You've got incredibly broad strokes here, and yet you've omitted one entire side of the story. Who are the anti-Imperialists? Why do they want to destroy the greatest thing man has ever built? (I think I know -- they're the greedy individualist/capitalist types who don't like the whole "selfless, many-over-few" thing.) Anyway, please introduce them to us. A well-written fantasy epic generally presents the bad guys on their own terms to some extent and gives them internal logic and even morality.

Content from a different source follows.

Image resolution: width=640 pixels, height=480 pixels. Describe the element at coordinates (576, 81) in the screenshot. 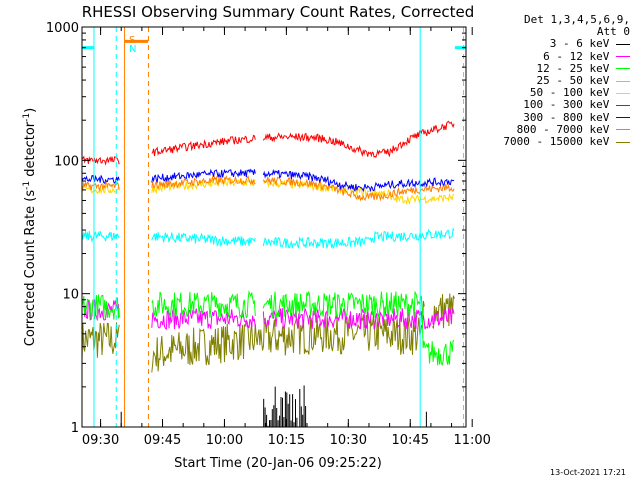

I see `legend-label: 25 - 50 keV` at that location.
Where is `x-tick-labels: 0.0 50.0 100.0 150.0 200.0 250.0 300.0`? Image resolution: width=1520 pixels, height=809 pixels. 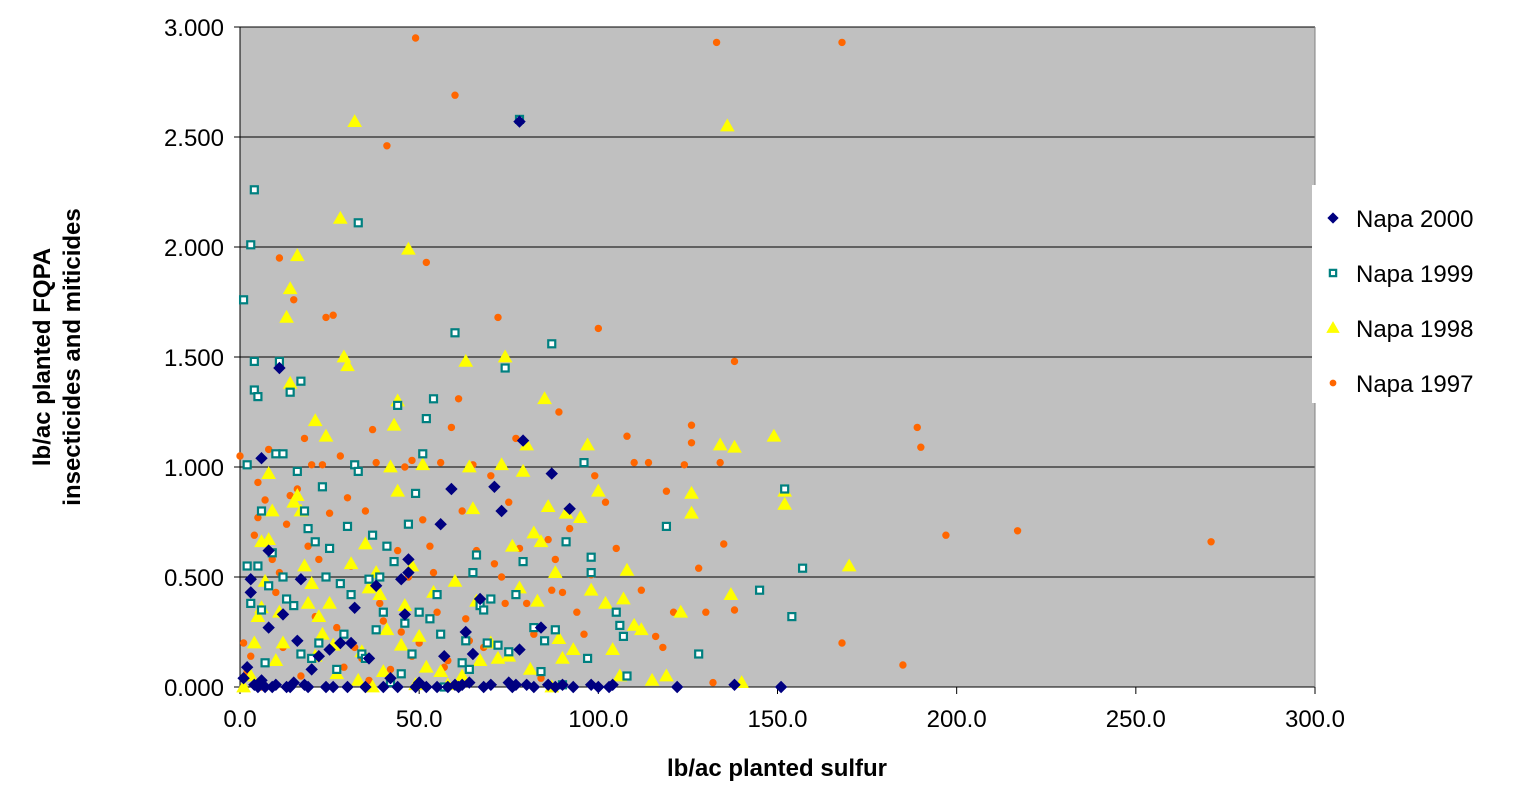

Indy seems to be the main character. Despite the fact that she has been unfairly denied "validation," the fate of the Empire rests on her shoulders and she has to decide what to do when the Prime Directive of preserving it clashes with her loyalty to Eldritch. Tell us what happens as a consequence -- how she struggles to save her grandpa and the Empire both, all while arguing down some tedious lords and commanders who think she's not up to the job, all while fending off the flames of the anti-Imperialists.

Anonymous said...

the previous version is on 5/8/15

Anonymous said...

One step forward, two steps back.

We know what Eldritch wants in this version--to save his grandson. Unfortunately, you don't tell us anything about how or from what. I've got a vague idea that Indy wants the empire to survive, but I'm not sure what's threatening it or how she can help.

You seem to be worried about spoilers. In this day and age when the entire plot to any movie, book, or video game is splattered all over the internet as soon as anyone interested gets their greedy little hands on it, you're still worried about spoilers. Do you ever re-watch movies? Re-read books? Re-play games? Do you really care that you already know what happens? If your book can't stand up to spoilers, maybe you should be working on it instead of the query.